Better Than Fall Pumpkin Cake

Indulge in this delightful poke cake featuring pumpkin, toffee, and caramel flavors.
Prep Time 15 minutes
Cook Time 25 minutes
Total Time 40 minutes
Course Dessert
Cuisine American
Servings 12 servings
Calories 320 kcal

Equipment

  • 9x13-inch baking dish For baking the cake
  • Mixing bowl For combining ingredients
  • Wire rack To cool the cake

Ingredients
  

Main Ingredients

  • 1 box yellow cake mix 15.25 ounces
  • 15 ounces pumpkin puree
  • 2 tablespoons brown sugar
  • 1 teaspoon pumpkin pie spice
  • 1 can sweetened condensed milk 14 ounces
  • 8 ounces frozen whipped topping thawed
  • 1 cup toffee bits Skor bits or chopped Heath bars
  • 1 cup caramel sauce plus additional for serving

Instructions
 

  • Preheat your oven to 350°F. Grease a 9x13 inch baking dish with non-stick cooking spray.
  • In a large bowl, combine the yellow cake mix, pumpkin puree, brown sugar, and pumpkin pie spice. Mix until smooth but do not overmix.
  • Transfer the cake batter to the prepared baking dish, spreading it evenly. Bake for 20 to 25 minutes, or until a toothpick inserted comes out clean.
  • Let the cake cool on a wire rack for 15 minutes.
  • Using a wooden spoon or spatula, poke holes about 1 inch apart and halfway through the cake's thickness.
  • Pour the sweetened condensed milk over the cake, ensuring it fills all the holes.
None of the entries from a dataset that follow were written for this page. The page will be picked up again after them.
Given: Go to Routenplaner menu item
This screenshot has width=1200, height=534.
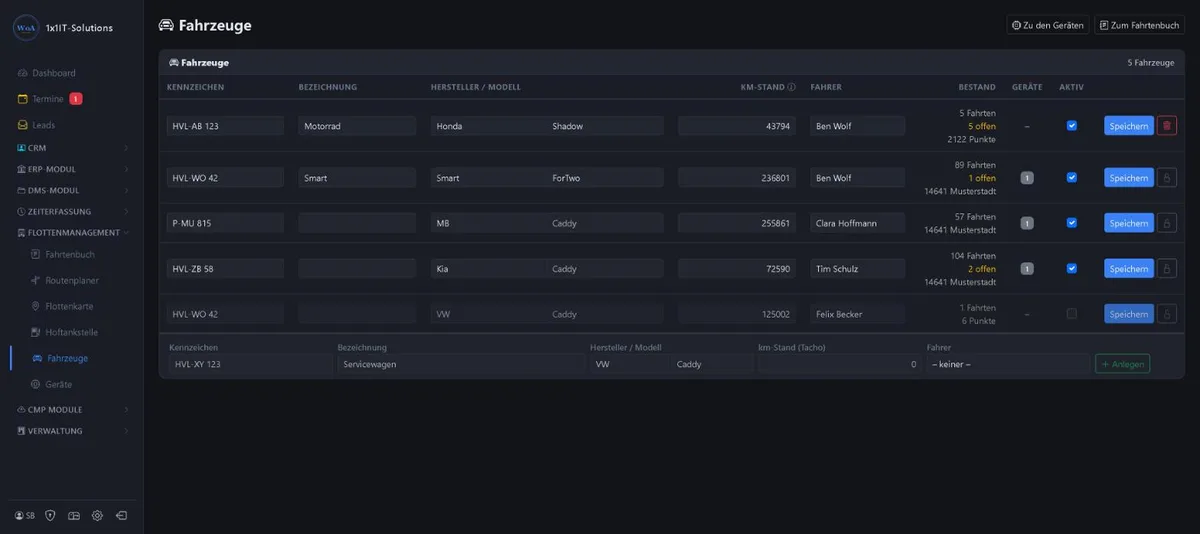Looking at the screenshot, I should 72,281.
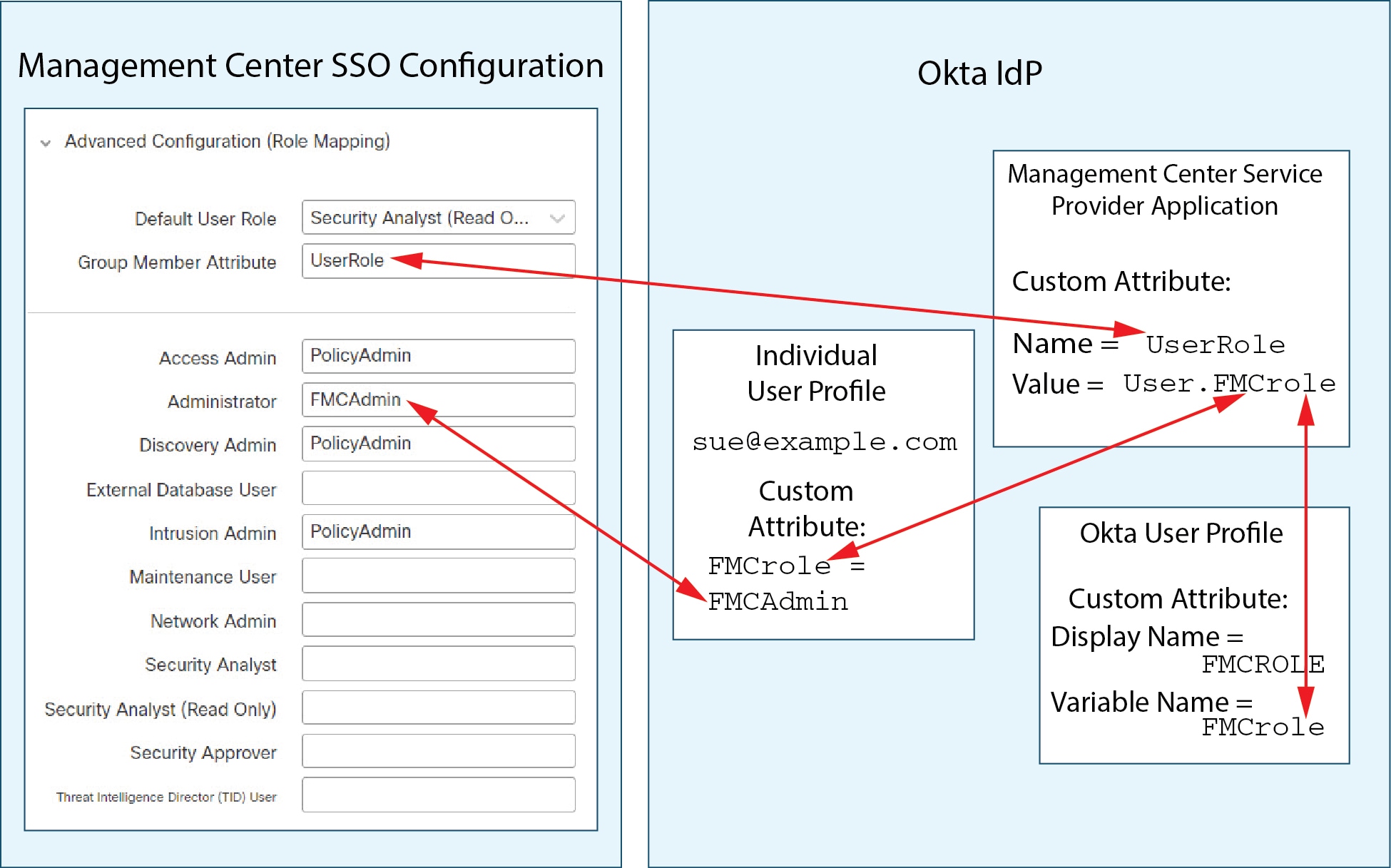Click the sue@example.com user text

(824, 442)
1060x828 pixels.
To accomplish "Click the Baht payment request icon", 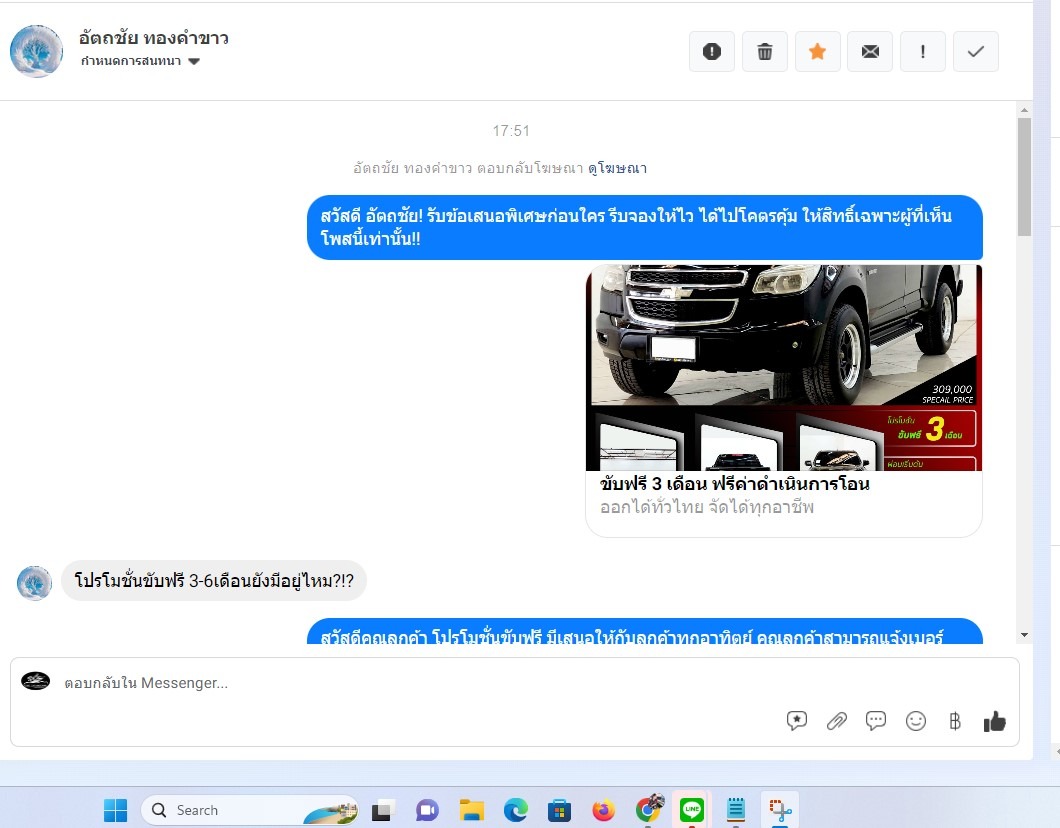I will [x=955, y=721].
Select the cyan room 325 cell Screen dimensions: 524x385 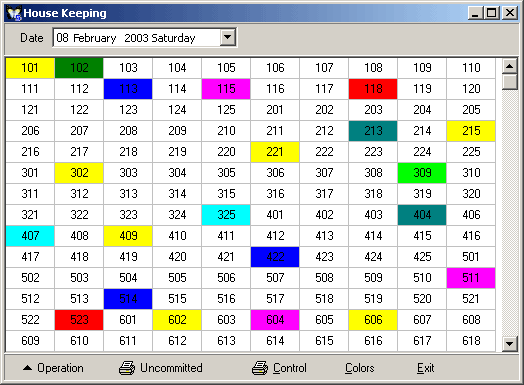226,215
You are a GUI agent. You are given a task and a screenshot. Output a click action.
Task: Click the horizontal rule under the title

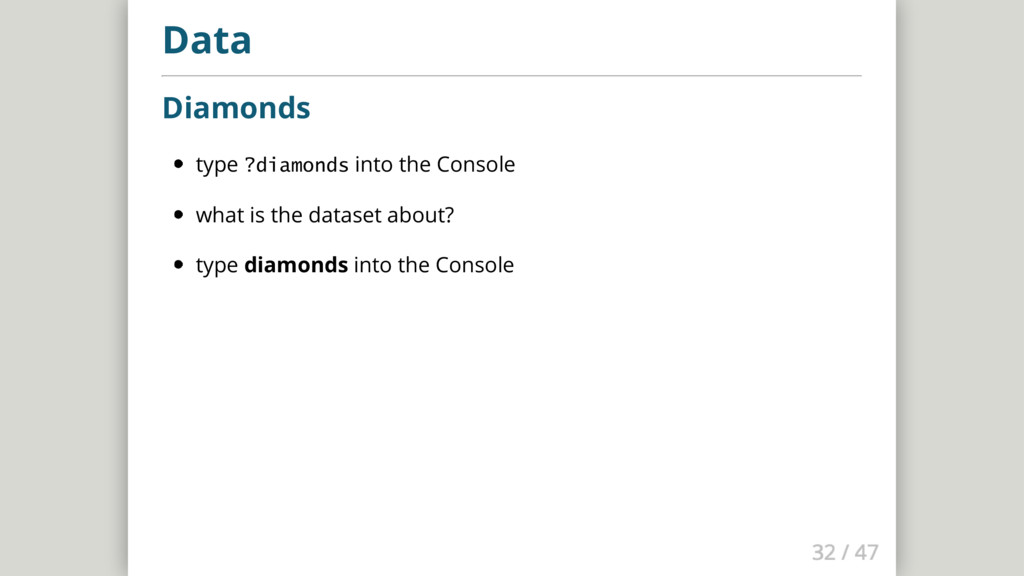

Chill the cake in the fridge for 30 minutes.
  • Spread the whipped topping evenly over the cake once removed from the fridge.
  • Sprinkle the toffee bits over the top, then drizzle the caramel sauce.
  • Chill the cake for a minimum of 3 hours, or for best results, make it the day before and refrigerate overnight.
  • Serve with an extra drizzle of caramel sauce and enjoy!

Notes

For an extra touch, consider adding chopped nuts or a sprinkle of cinnamon on top before serving.